Dense gives same result for each timestep: True


In [13]:
agrees = []
for t in range(time_steps):
    for tau in range(time_steps):
        agree = tf.reduce_all((td_dense_result[:, t, :]) == (td_dense_result[:, tau, :])).numpy()
        agrees.append(agree)
print(f"Time distributed dense gives same result for each timestep: {all(agrees)}")

Time distributed dense gives same result for each timestep: True


### Exkursion: check time dependent, categorical variables 
- we need to ordinal encode categorical variables!
- Integers are not enough as we additionally require that there are no "gaps" between the possible values

In [14]:
from sklearn.preprocessing import OrdinalEncoder
oe = OrdinalEncoder()
oe.fit(xs[..., 1])
encoded = tf.convert_to_tensor(oe.transform(xs[..., 1]))

In [15]:
uniques, _ = tf.unique(tf.reshape(encoded, [-1]))
input_dim = len(uniques)
output_dim = 5
input_length = time_steps
print(f"Input Dimension {input_dim}")

Input Dimension 29


In [16]:
embeddings_initializer = tf.keras.initializers.Constant(2.)
embedding_layer = tf.keras.layers.Embedding(input_dim=input_dim, 
                                     output_dim=output_dim, 
                                     input_length=input_length, 
                                     embeddings_initializer=embeddings_initializer)

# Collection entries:
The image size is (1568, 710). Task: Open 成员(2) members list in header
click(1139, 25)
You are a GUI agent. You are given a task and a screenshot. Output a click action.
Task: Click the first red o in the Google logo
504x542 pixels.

# Given exercise:
Reproduce the part of the notebook excerpt that begins with "Time distributed dense gives same result for each timestep: True" and ends with "oe.fit(xs[..., 1])", swapping "Integers" for "Whole numbers". The rows have no connection to the notebook excerpt.

# Exercise output:
Time distributed dense gives same result for each timestep: True


### Exkursion: check time dependent, categorical variables 
- we need to ordinal encode categorical variables!
- Whole numbers are not enough as we additionally require that there are no "gaps" between the possible values

In [14]:
from sklearn.preprocessing import OrdinalEncoder
oe = OrdinalEncoder()
oe.fit(xs[..., 1])